The method of claim 4, wherein the reliability is

A high speed retrieval method of voice data by document extension, characterized in that it is adjustable at the convenience of the user.

Voice recognition means (30) for receiving voice document data;

Query input means 40 for receiving a user query;

Connected to the speech recognition means 30 and the query input means 40, the speech recognition engine 11 for converting a speech material or a user query into phoneme n- gram and a speech document for the user query are searched and sorted.
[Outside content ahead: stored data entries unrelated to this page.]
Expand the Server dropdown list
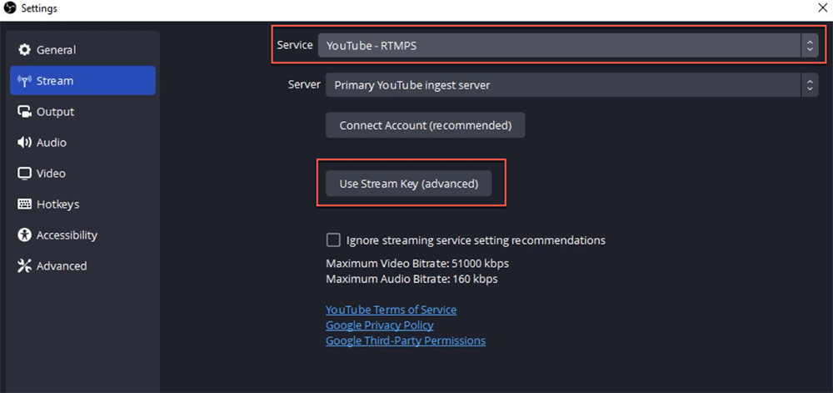This screenshot has width=833, height=393. [571, 85]
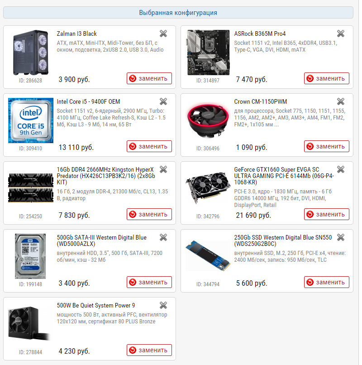This screenshot has width=362, height=365.
Task: Click заменить for GeForce GTX1660 Super
Action: coord(326,214)
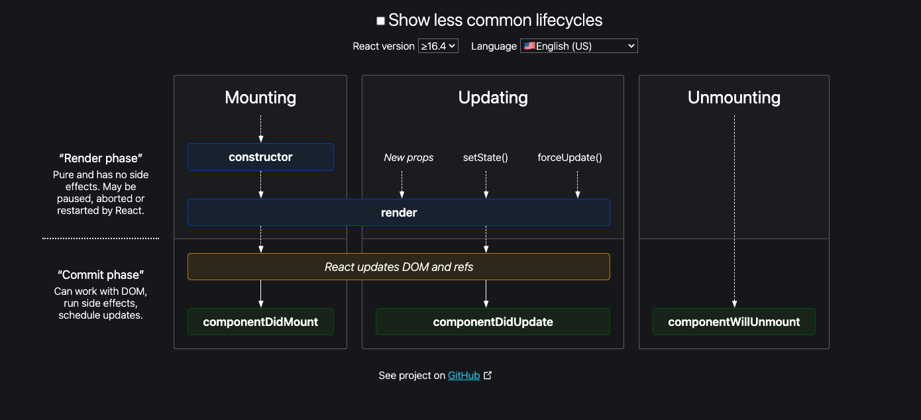Click the React updates DOM and refs bar
This screenshot has height=420, width=921.
[399, 267]
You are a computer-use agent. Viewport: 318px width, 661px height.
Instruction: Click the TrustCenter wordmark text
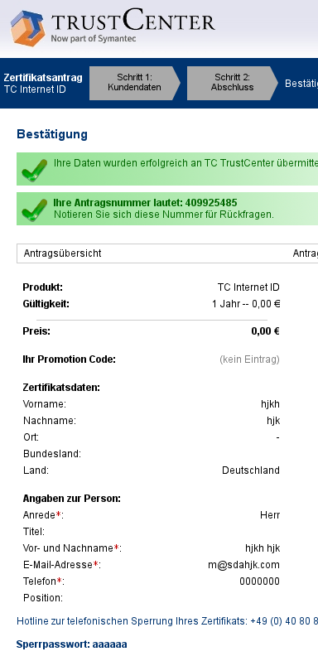tap(133, 21)
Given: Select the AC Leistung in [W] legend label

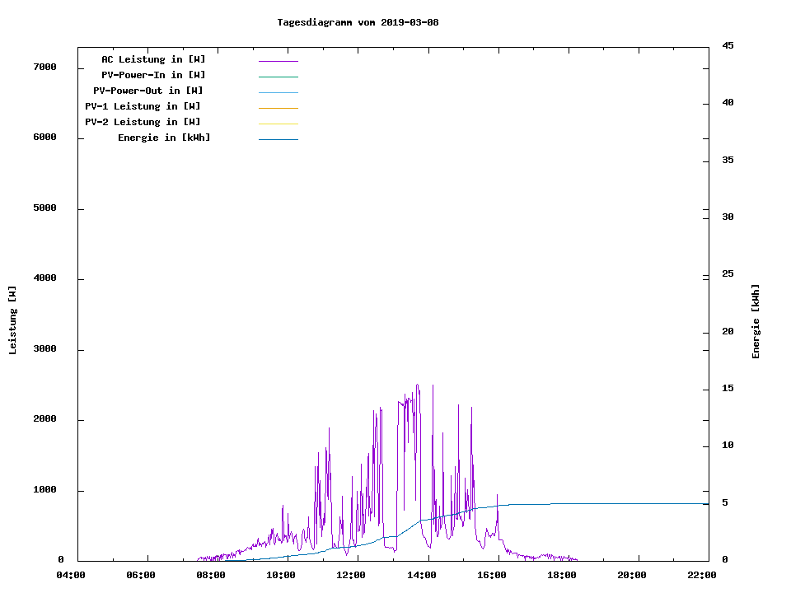Looking at the screenshot, I should [153, 59].
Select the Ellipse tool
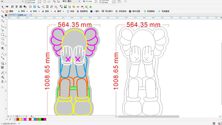This screenshot has height=125, width=222. click(2, 39)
A main system 10 including an information retrieval engine 12 for performing a calculation;

A voice document database (20) connected to the main system (10) for storing voice document data and phoneme n- grams corresponding to the voice document data and converted by the voice recognition engine (11);

Output means (50) for outputting the results retrieved and sorted by the information retrieval engine (12);

In the voice data retrieval system comprising:

A high speed retrieval system for audio data by document extension, using a retrieval method according to any one of claims 1 to 6.

The method of claim 7, wherein the query input means 40 and the output means 50 and the main system 10

A high speed retrieval system of voice data by document extension, characterized in that connected to each other via the Internet.

The method of claim 8, wherein the query input means 40 and the output means 50

A system for fast retrieval of speech data by document extension, characterized in that it is included as a configuration means in hardware or software for any one selected from a server, a personal computer, a portable computer, and a mobile terminal.